Runbook
Short, actionable recipes for the most common operational tasks. New runbooks belong here — see templates/runbook.md.
Reprocess a single call
When a call completed with bad output (e.g. wrong speaker labels after a fix is deployed) and you want to re-run the pipeline:
-- Find the call
SELECT id, user_id, status, error_reason FROM call_records WHERE id = '<callId>';
-- Reset its status
UPDATE call_records SET status = 'QUEUED', error_reason = NULL WHERE id = '<callId>';
The next sweep (within SCRYON_SWEEP_INTERVAL_MS) will pick it up. The TEMP_AUDIO artifact must still exist — if the TTL already swept it, the call cannot be reprocessed.
Reprocess all calls for a user
UPDATE call_records
SET status = 'QUEUED', error_reason = NULL
WHERE user_id = '<userId>' AND status = 'COMPLETED'
AND created_at > now() - interval '7 days';
Caution. This re-spends provider budget. Only re-process when the artifact change is worth it.
Force-delete a stuck call
-- Find the stuck call
SELECT id, status, updated_at FROM call_records WHERE id = '<callId>';
-- Delete via API (preferred)
curl -X DELETE https://api.scryon.app/api/calls/<callId> \
-H "Authorization: Bearer <admin token>"
-- Or directly in SQL (cascade handles artifacts, action items, events)
DELETE FROM call_records WHERE id = '<callId>';
The artifacts in object storage will be reaped by the next storage sweep.
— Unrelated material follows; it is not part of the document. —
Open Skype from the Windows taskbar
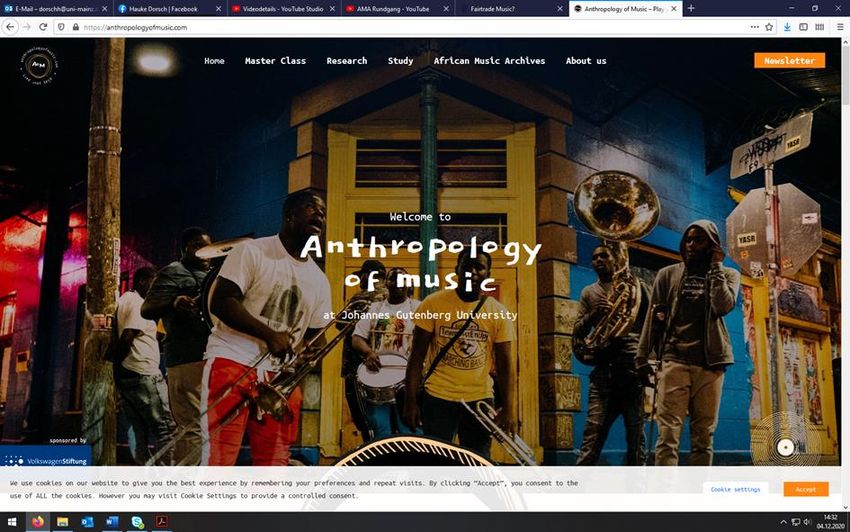Screen dimensions: 850x532 [137, 522]
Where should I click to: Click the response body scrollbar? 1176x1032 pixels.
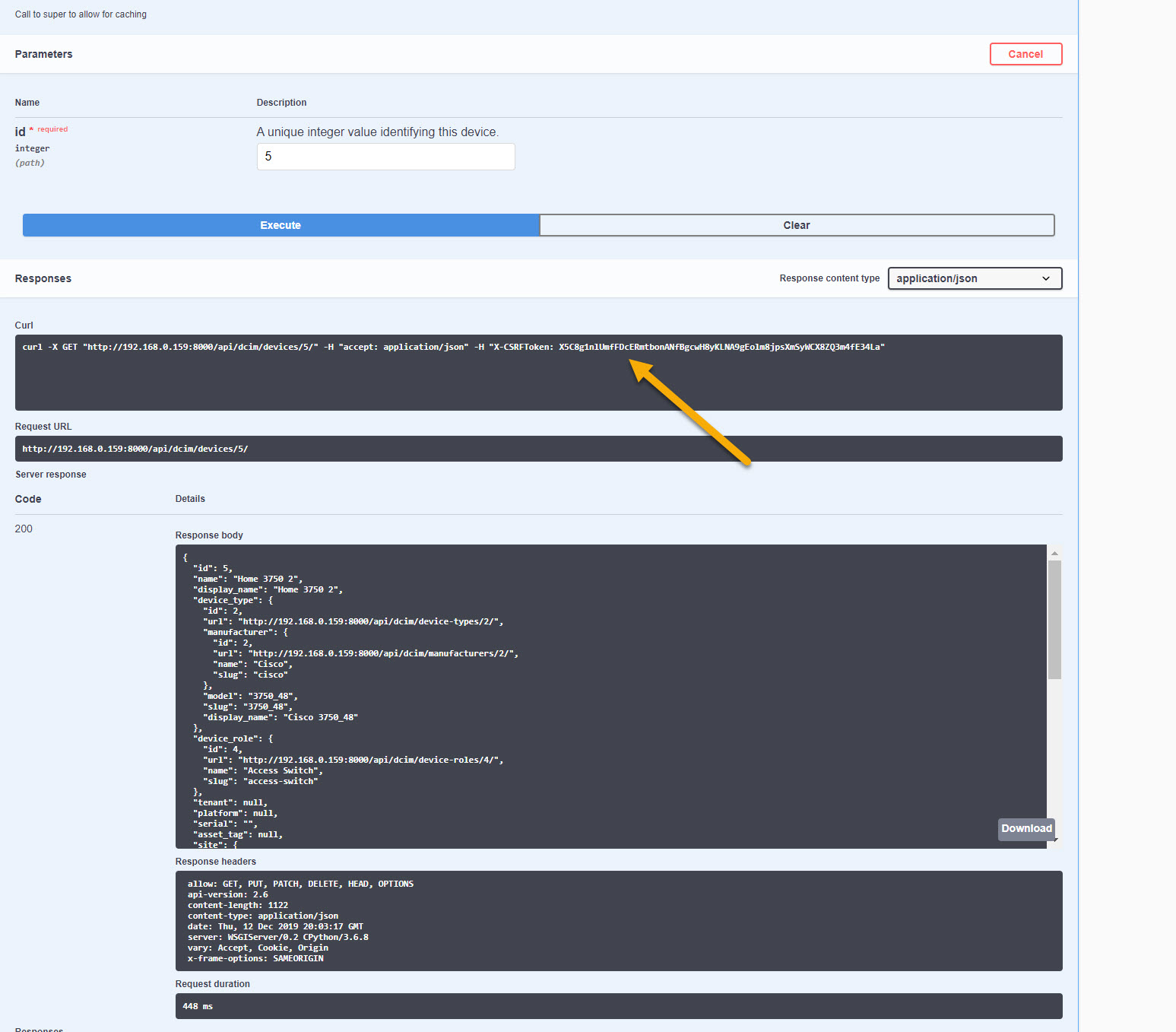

Manually run the stale-job sweeper
The sweeper auto-runs every SCRYON_SWEEP_INTERVAL_MS. To force-run from JMX / actuator (when exposed) — easier to just call:
-- See stuck jobs
SELECT id, status, updated_at
FROM call_records
WHERE status IN ('QUEUED', 'TRANSCRIBING', 'ANALYZING')
AND updated_at < now() - interval '15 minutes';
-- Manually mark them failed
UPDATE call_records
SET status = 'FAILED', error_reason = 'manual_sweep'
WHERE id IN (...);
Roll the API key
# 1. Generate a new key
NEW_KEY=$(openssl rand -hex 32)
# 2. Update env in your platform (Railway / Cloud Run / etc.)
# Leave the old key working for the rollout window.
SCRYON_API_KEY="$NEW_KEY,$OLD_KEY"
# 3. Update mobile clients / internal callers.
# 4. Once traffic on the old key is zero, drop it from env.
SCRYON_API_KEY="$NEW_KEY"
Today the API-key guard accepts a single key; multi-key support is a TODO.
Roll the webhook secret
NEW_SECRET=$(openssl rand -hex 32)
# Update SCRYON_WEBHOOK_SECRET on the backend.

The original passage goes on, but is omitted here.